Federal Judge Dismisses Civil Rights Claims Against County In Daniel Wilkey Cases

  • Thursday, March 30, 2023

Beginning in July of 2019, 10 federal lawsuits were filed against the Hamilton County Sheriff’s Office alleging allegations of misconduct of then Patrol Deputy Daniel Wilkey, collectively seeking approximately $400 million in damages. The lawsuits claimed that former Deputy Wilkey’s misconduct violated the civil rights of individuals involved in five specific incidents. Attorneys for the plaintiffs argued in the lawsuits that the actions of former Deputy Wilkey "demonstrated a pattern, custom, or practice of the Hamilton County Sheriff’s Office allowing its employees to violate the constitutional rights of citizens.”[1] Deputy Wilkey resigned from the Hamilton County Sheriff’s Office in December of 2019.

Four of the ten lawsuits were previously dismissed as to the county and all other defendants, including Wilkey. On Wednesday, in an opinion issued by Judge Travis McDonough, the six remaining civil rights claims against Hamilton County (Sheriff’s Office) were dismissed.

One of the lawsuits, filed in October of 2019, pertained to an incident that occurred in February of 2019 when former Deputy Daniel Wilkey baptized Shandle Riley after a traffic stop. This incident garnered national media attention and began a series of allegations against the now former deputy.
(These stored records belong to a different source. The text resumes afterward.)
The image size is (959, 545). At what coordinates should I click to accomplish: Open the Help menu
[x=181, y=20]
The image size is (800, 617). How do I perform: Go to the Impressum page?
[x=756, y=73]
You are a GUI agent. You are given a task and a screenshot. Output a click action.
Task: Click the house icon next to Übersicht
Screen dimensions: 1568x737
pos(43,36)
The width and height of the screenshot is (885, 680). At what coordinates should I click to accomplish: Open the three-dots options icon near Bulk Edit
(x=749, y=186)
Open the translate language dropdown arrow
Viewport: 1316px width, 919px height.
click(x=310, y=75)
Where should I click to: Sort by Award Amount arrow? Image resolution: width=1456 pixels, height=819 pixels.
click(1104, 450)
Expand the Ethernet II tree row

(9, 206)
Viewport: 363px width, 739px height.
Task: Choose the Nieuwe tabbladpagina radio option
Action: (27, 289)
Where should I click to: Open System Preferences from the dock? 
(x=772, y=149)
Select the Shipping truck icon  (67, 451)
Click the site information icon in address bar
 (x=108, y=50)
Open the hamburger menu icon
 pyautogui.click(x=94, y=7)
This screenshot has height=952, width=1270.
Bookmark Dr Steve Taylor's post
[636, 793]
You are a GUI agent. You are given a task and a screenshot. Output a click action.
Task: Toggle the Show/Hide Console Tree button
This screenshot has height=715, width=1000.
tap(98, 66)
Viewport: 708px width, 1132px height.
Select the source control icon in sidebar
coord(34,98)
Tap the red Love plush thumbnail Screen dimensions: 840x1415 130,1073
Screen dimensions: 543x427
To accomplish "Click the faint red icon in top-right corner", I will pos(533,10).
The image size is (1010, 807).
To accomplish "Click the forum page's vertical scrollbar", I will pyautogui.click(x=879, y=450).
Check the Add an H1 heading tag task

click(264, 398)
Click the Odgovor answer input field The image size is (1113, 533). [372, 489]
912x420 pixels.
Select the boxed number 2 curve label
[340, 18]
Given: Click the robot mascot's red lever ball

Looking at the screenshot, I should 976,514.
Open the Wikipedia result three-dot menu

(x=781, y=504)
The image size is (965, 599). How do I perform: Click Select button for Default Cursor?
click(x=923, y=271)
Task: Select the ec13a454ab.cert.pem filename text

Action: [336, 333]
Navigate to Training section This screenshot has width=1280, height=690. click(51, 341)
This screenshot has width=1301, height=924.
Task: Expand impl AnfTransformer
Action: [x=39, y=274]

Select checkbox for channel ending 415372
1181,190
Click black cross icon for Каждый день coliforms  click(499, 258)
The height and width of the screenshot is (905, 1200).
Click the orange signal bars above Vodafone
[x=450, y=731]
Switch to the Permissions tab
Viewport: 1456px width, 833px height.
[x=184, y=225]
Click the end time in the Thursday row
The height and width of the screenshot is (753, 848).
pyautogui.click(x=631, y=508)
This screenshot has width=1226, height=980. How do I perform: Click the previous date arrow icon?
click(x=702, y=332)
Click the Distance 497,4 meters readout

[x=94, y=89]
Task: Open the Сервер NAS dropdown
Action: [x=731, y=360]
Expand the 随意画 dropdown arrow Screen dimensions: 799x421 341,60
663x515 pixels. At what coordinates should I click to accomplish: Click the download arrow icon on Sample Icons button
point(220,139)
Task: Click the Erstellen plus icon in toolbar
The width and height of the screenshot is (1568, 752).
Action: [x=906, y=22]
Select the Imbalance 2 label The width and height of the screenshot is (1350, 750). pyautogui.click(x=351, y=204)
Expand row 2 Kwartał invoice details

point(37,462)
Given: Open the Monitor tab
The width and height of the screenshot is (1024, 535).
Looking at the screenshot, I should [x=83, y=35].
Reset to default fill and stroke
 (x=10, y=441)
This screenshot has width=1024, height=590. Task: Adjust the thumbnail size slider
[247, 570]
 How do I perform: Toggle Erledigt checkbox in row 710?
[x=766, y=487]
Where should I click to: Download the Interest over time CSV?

Another issue that garnered national media attention was the alleged destruction of video and data evidence that occurred as a result of the catastrophic data loss that occurred soon after the initiation of these lawsuit. Officials said, "The plaintiffs made unsubstantiated allegations that the data loss was deliberate. Extensive work by the Sheriff’s Office, Hamilton County Attorney’s Office, and outside counsel, demonstrated that not only was there no data loss involving these particular cases, but that the video evidence was fully preserved, authenticated and uncompromised.

"Since the filing of these suits, the Hamilton County Sheriff’s Office has sustained criticism by numerous individuals, attorneys, and community organizations alleging Wilkey’s actions demonstrated that the Sheriff’s Office tolerated deputy misconduct, effectively fostering a culture where deputies were allowed to violate citizens’ constitutional rights."

Judge McDonough wrote, “Thus, Plaintiffs have not pointed to sufficient evidence from which a reasonable juror could find the County operated pursuant to an ingrained practice of tolerating constitutional violations that served as the moving force of their injuries.” The opinion further states, “Accordingly, all 1983 (civil rights) claims brought against the county by Riley, Mitchell, Menifee, Knox, Johnson, and Jarnigan are hereby dismissed.

Sheriff Austin Garrett said, “Since these lawsuits were initially filed, the Hamilton County Sheriff’s Office has continued to maintain that allegations and claims, such as those alleged in these cases, should be adjudicated in the courts, allowing participants to the suit to present evidence in support of their claims or defenses, and not in the media, where pressure can be improperly exerted upon the litigants. Yesterday’s opinion reinforces what we as an agency have long held - the men and women of the Hamilton County Sheriff’s Office are dedicated to providing the highest level of law enforcement services available to the citizens of Hamilton County, which includes safeguarding their wellbeing and most importantly, their constitutional rights.”

Dee Hobbs of the county attorney's office said, “The Hamilton County Attorney’s Office investigated both the data failure and the civil rights allegations levied in this lawsuit against the County. Throughout this litigation, the County has maintained that its practices, customs, and policies exceeded what is required of the Hamilton County Sheriff’s Office. The ruling of the federal judge yesterday confirms the contentions of former Sheriff Jim Hammond, current Sheriff Garrett, and county officials.”

The civil rights claims against the individual deputies remain, as does a state law claim against Hamilton County, which could require it to pay for the wrongdoings of any deputies up to $100,000 per case.